[[ Listed entries open ]]

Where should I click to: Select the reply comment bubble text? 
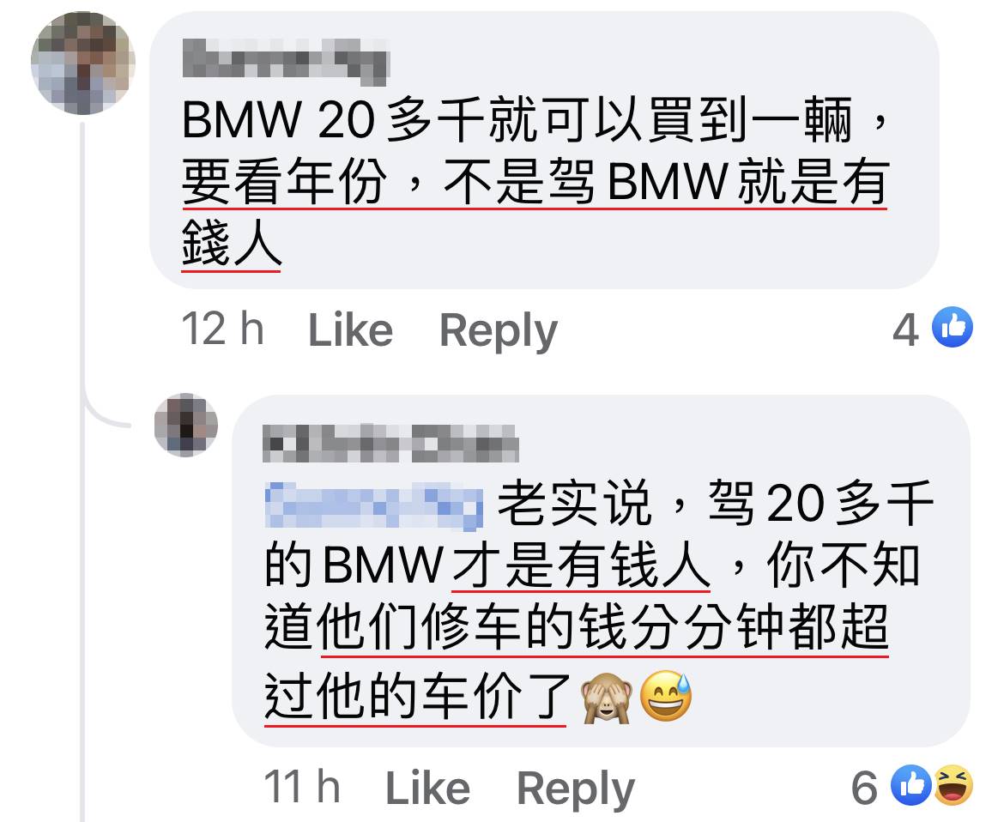click(599, 601)
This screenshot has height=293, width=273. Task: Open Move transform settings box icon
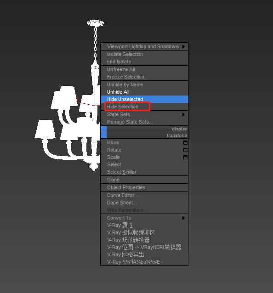click(x=185, y=142)
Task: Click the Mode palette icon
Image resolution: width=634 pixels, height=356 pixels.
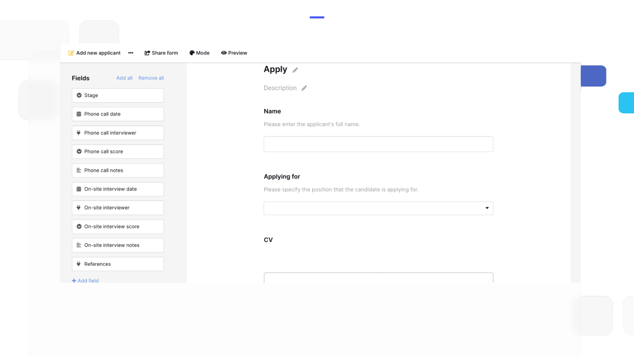Action: click(192, 53)

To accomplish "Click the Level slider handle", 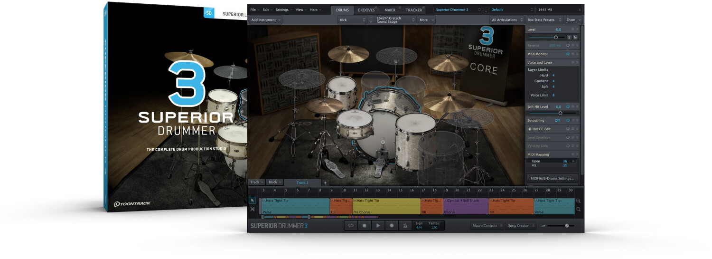I will pyautogui.click(x=555, y=37).
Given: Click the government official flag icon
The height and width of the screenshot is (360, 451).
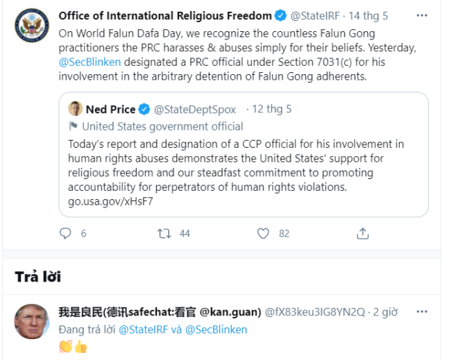Looking at the screenshot, I should point(73,126).
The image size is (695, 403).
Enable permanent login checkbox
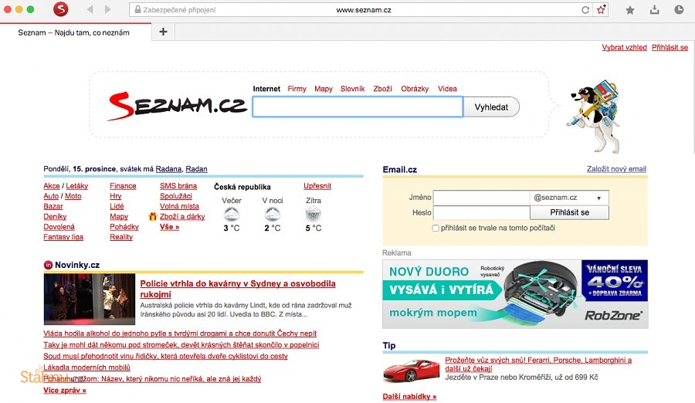[436, 229]
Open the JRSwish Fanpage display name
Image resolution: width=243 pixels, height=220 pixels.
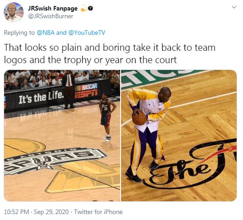pos(53,9)
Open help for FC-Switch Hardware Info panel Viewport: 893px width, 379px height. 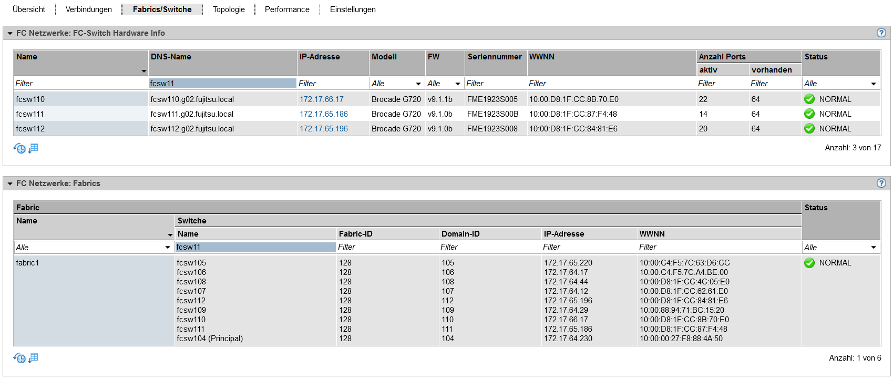tap(881, 33)
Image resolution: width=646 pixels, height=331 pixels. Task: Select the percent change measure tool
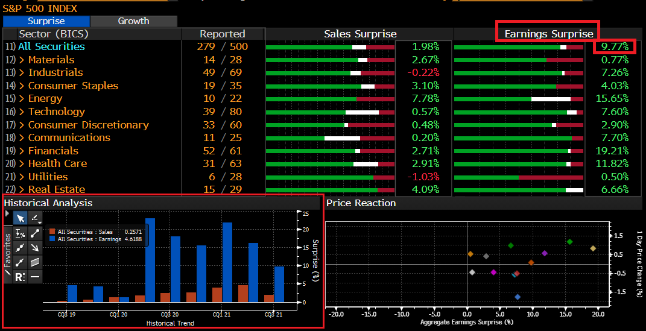(20, 233)
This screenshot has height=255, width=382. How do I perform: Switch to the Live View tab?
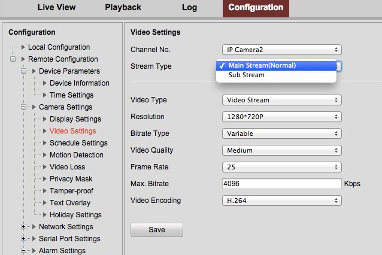56,7
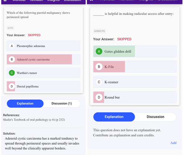Select option D circle beside Round bur
This screenshot has height=155, width=184.
pos(99,97)
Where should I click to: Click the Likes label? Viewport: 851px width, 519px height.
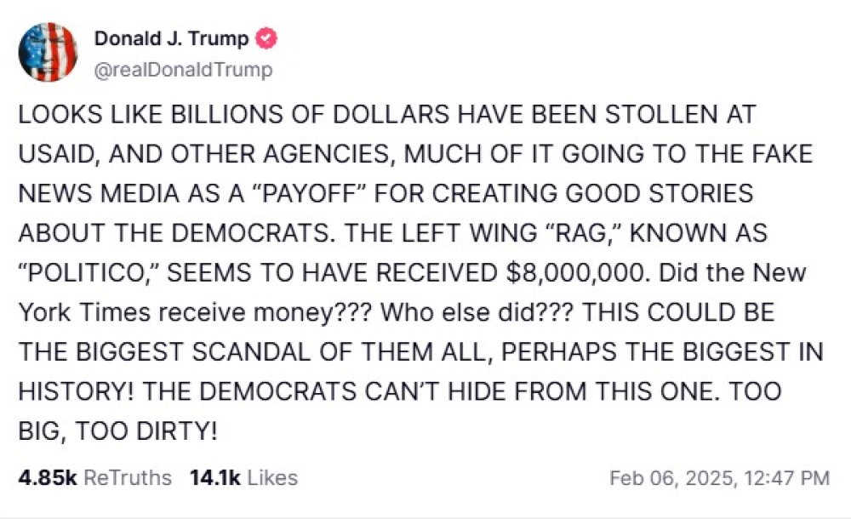click(272, 478)
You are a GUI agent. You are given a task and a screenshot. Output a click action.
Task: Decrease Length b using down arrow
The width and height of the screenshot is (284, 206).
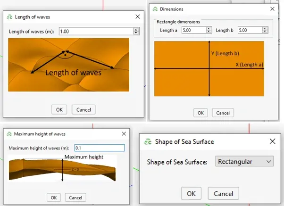pyautogui.click(x=265, y=32)
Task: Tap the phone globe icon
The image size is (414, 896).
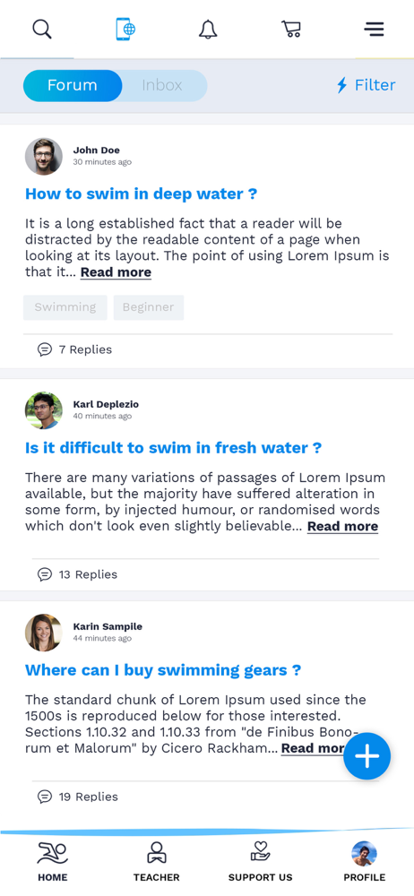Action: coord(125,30)
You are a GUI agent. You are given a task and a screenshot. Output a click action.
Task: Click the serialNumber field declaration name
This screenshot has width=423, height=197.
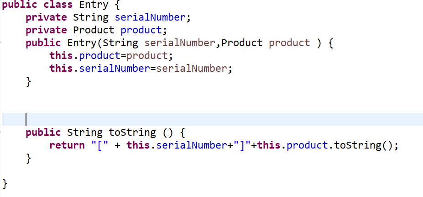[x=150, y=18]
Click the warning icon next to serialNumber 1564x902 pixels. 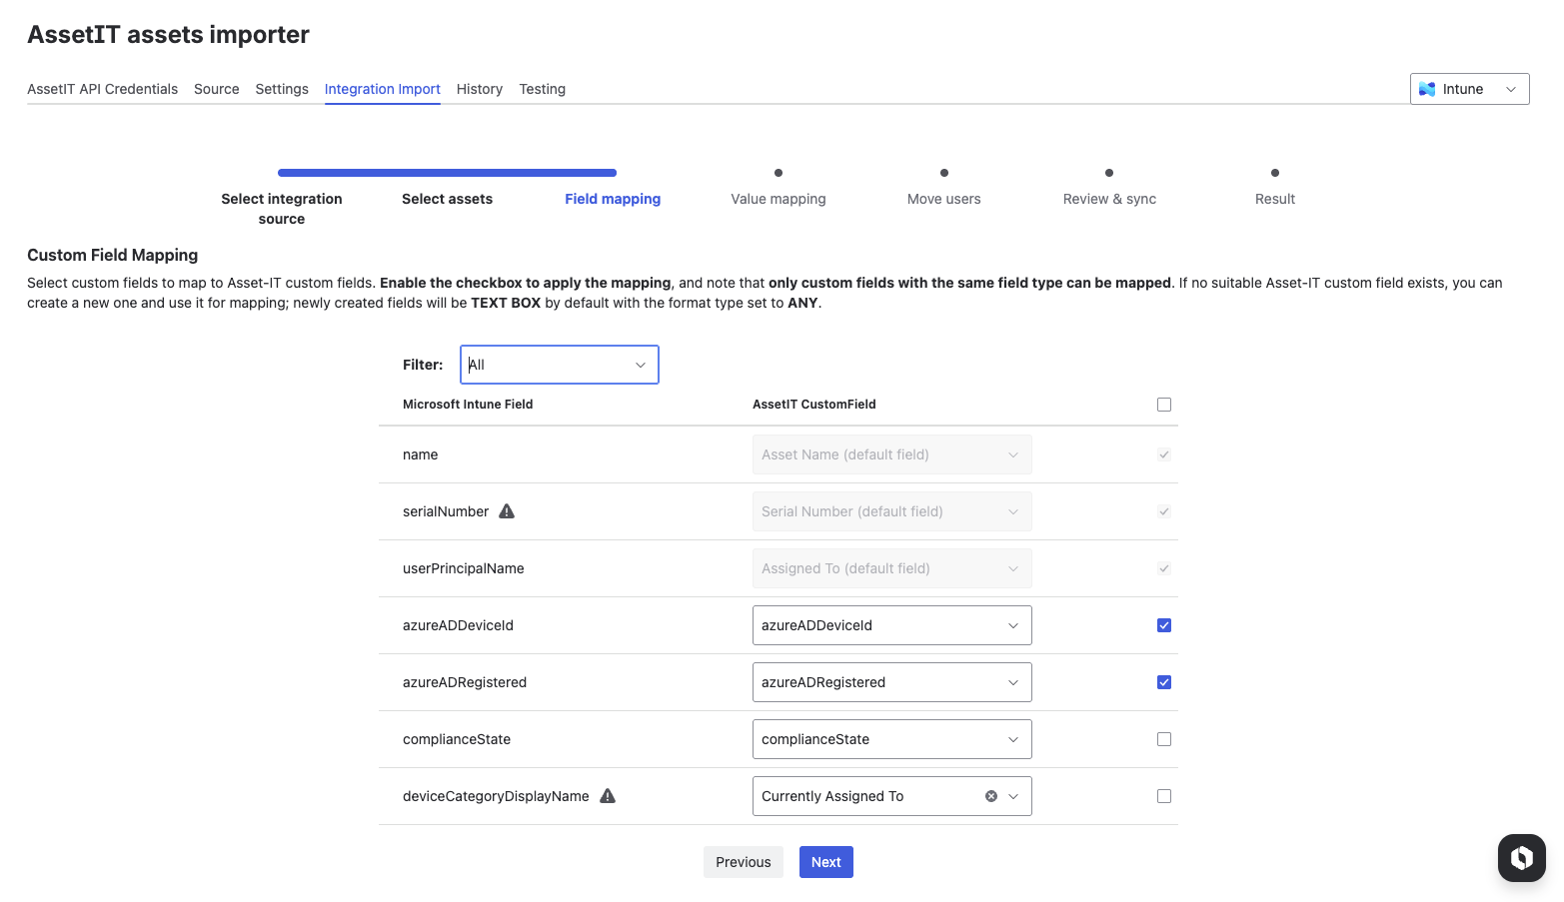click(x=507, y=511)
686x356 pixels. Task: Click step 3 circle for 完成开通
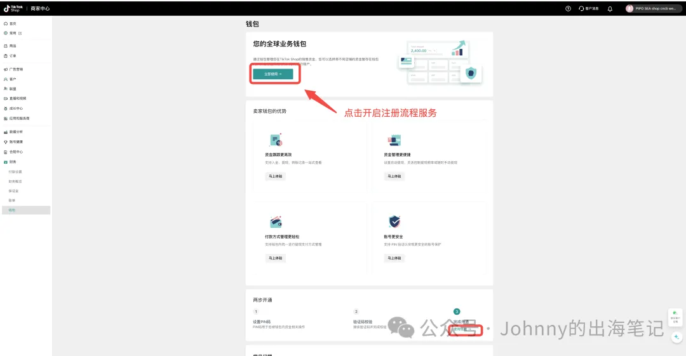pyautogui.click(x=456, y=312)
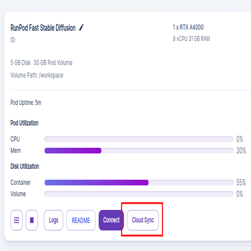This screenshot has height=251, width=251.
Task: Stop the pod with the square icon
Action: [x=32, y=220]
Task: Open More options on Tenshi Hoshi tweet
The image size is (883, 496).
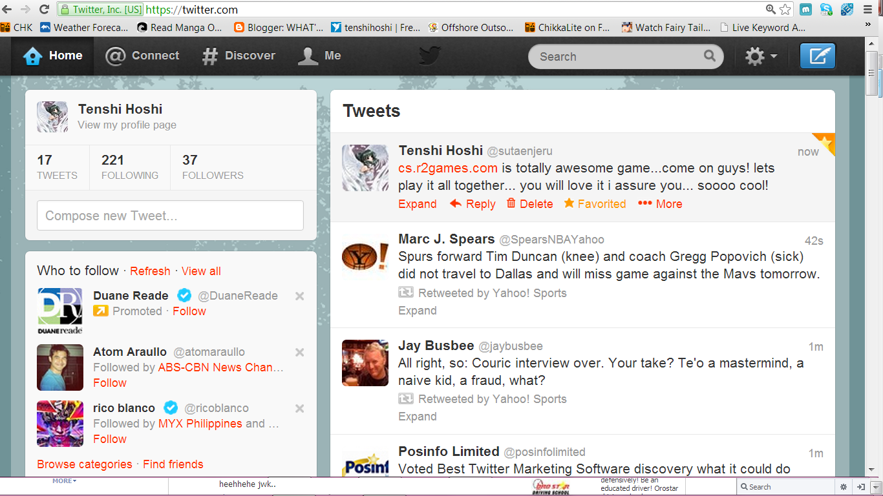Action: pos(660,204)
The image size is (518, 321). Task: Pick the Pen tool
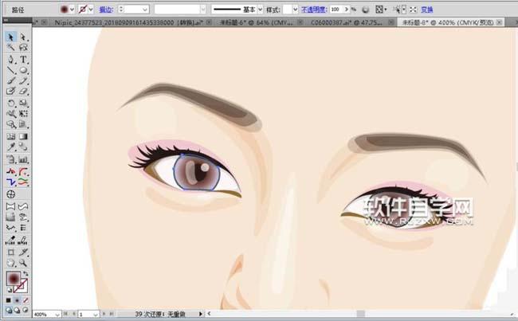11,59
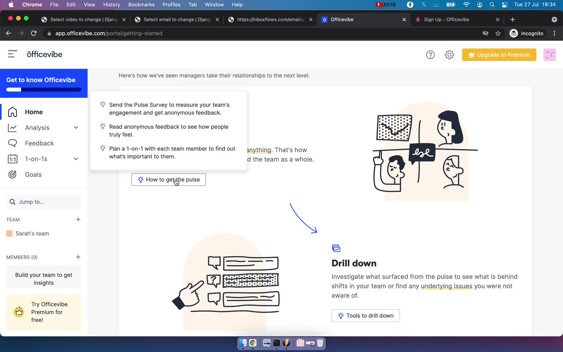Screen dimensions: 563x352
Task: Click the underlying issues hyperlink
Action: [446, 286]
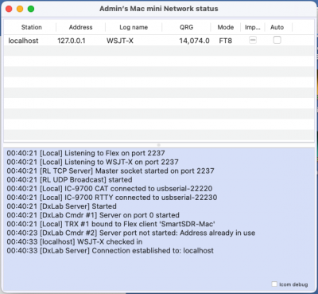Close the Network status window
This screenshot has height=294, width=318.
[9, 9]
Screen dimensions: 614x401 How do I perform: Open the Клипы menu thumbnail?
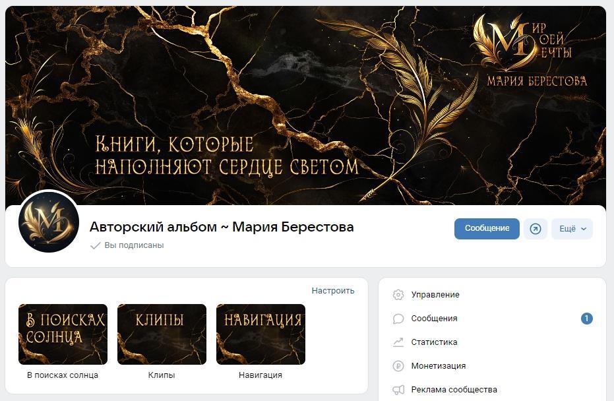[x=162, y=334]
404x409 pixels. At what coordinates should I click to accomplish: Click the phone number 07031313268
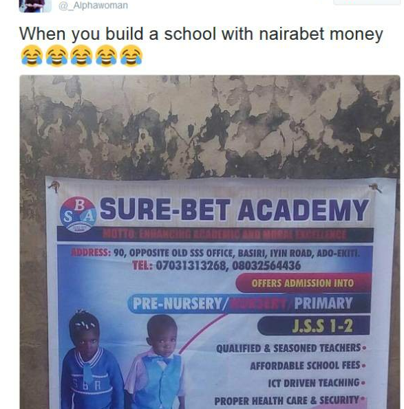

[[ Listed entries closed ]]

> _Exercise goal_
Copy here each line of the preceding records with "phone" in it.

> _Problem solution_
Task: Tap the phone globe icon
404x409 pixels. At what coordinates should I click to accomplish: Click the phone number 07031313268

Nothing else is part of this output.